PAGE:
Run: uv run --with pytest python -m pytest tests/test_bench_patch_command.py -v Expected: All tests PASS (MetricHelpersTest from Task 4a + MeasureAndDiffTest + BaselineDiffTest).

Important: MeasureAndDiffTest actually runs prepare_patch_sandbox (which calls vib start + vib anchor --auto via subprocess) and _measure_patch_accuracy end-to-end. This is slow (~20-40s) and requires the vib CLI to be installed. If it fails with FileNotFoundError: vib, run uv tool install --reinstall --force . first.

  • Step 5: Commit
git add vibelign/commands/vib_bench_cmd.py tests/test_bench_patch_command.py
git commit -m "$(cat <<'EOF'
feat(bench): patch accuracy measurement loop + baseline diff

Add _measure_patch_accuracy (5 scenarios × 2 modes), _compute_totals
(N/M aggregation with anchor_ok None handling), _load_patch_baseline,
_diff_against_baseline (regression vs improvement), _write_patch_baseline.
Tested in isolation with mocked _ai_select_file.
EOF
)"

Task 4c: Runner entry point + report formatting

Files:

  • Modify: vibelign/commands/vib_bench_cmd.py (add _run_patch_accuracy, modify run_vib_bench)

  • Step 1: Add the runner entry point and report formatter

Append to vibelign/commands/vib_bench_cmd.py (after the VIB_BENCH_PATCH_MEASURE_END anchor):

# === ANCHOR: VIB_BENCH_PATCH_RUNNER_START ===


def _format_patch_report(current: dict, baseline: dict | None, diff: dict) -> str:
    """Human-readable report showing totals vs baseline + per-scenario rows."""

RECORD LIST:
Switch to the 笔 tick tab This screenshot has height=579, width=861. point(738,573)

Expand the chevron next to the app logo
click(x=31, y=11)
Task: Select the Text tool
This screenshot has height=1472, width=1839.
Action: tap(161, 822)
...
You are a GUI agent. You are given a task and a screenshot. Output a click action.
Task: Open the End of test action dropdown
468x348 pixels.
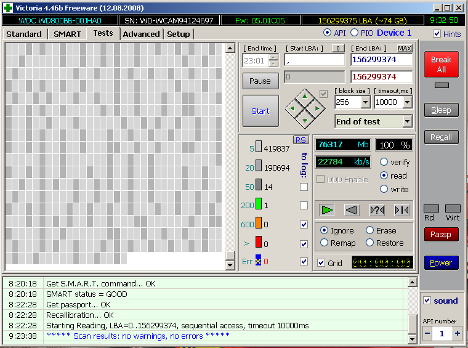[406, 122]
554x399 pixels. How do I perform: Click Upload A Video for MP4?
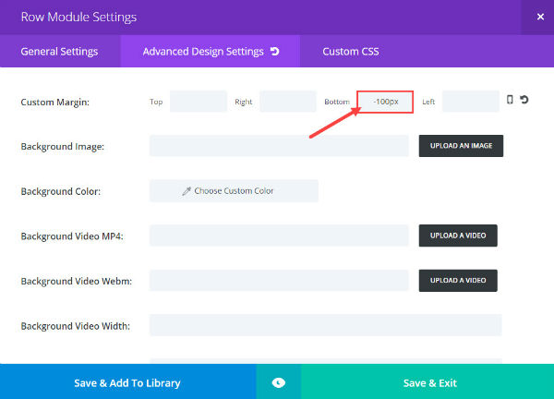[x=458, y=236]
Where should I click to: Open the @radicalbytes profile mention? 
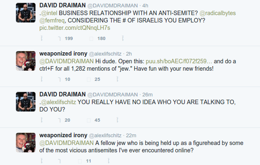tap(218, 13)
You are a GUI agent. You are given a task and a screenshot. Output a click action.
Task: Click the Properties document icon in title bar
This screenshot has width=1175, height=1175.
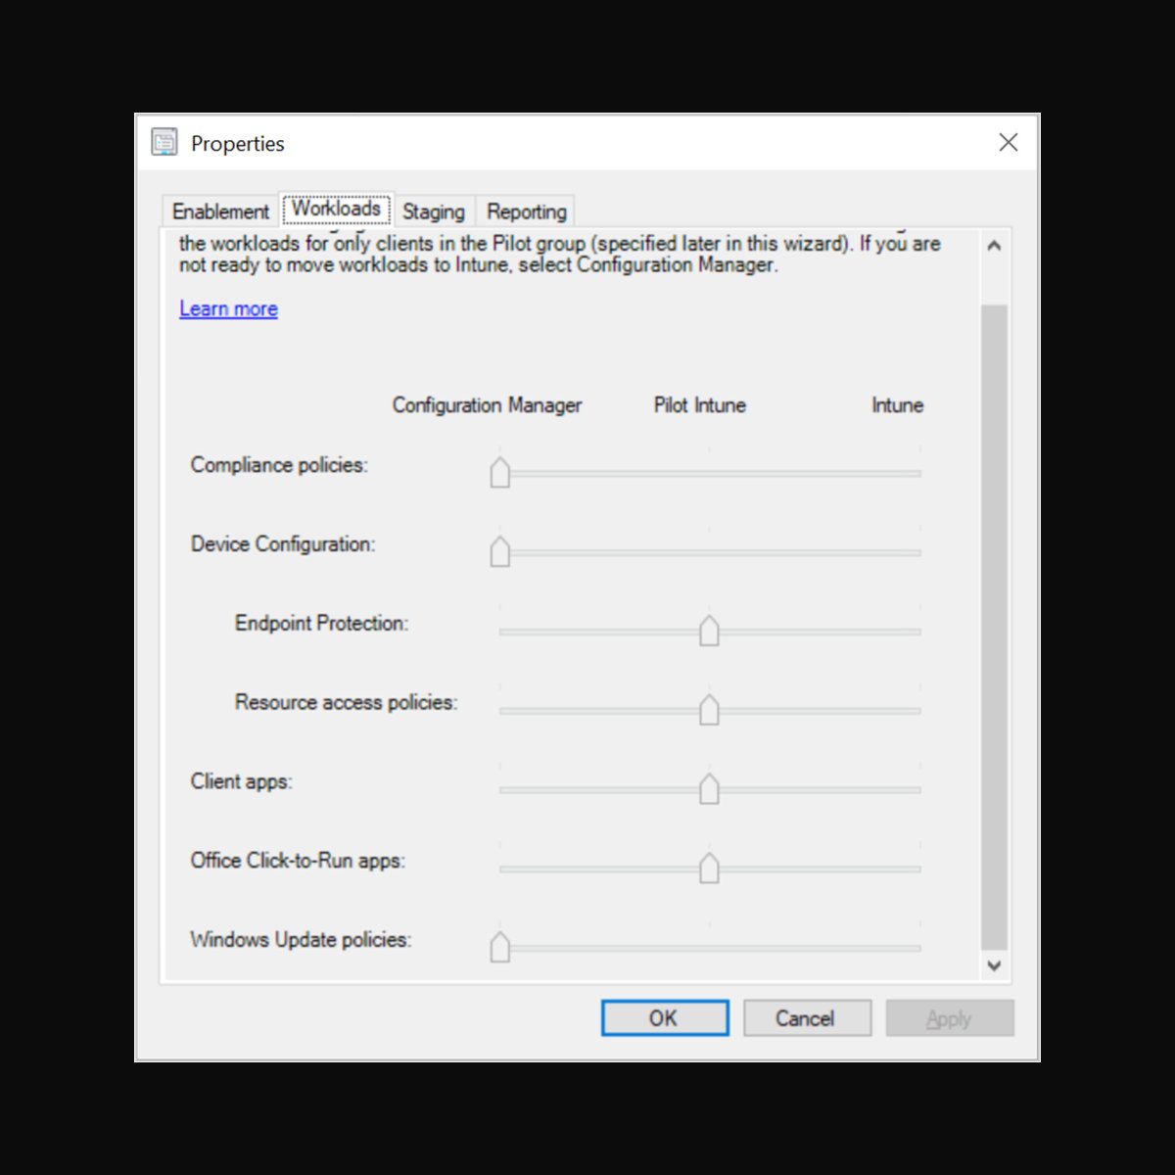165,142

TASK BRIEF:
Translate the following sentence from the benchmark plan above into Spanish: "This is slow (~20-40s) and requires the vib CLI to be installed."

EXERCISE RESPONSE:
Esto es lento (~20-40 s) y requiere que la CLI de vib esté instalada.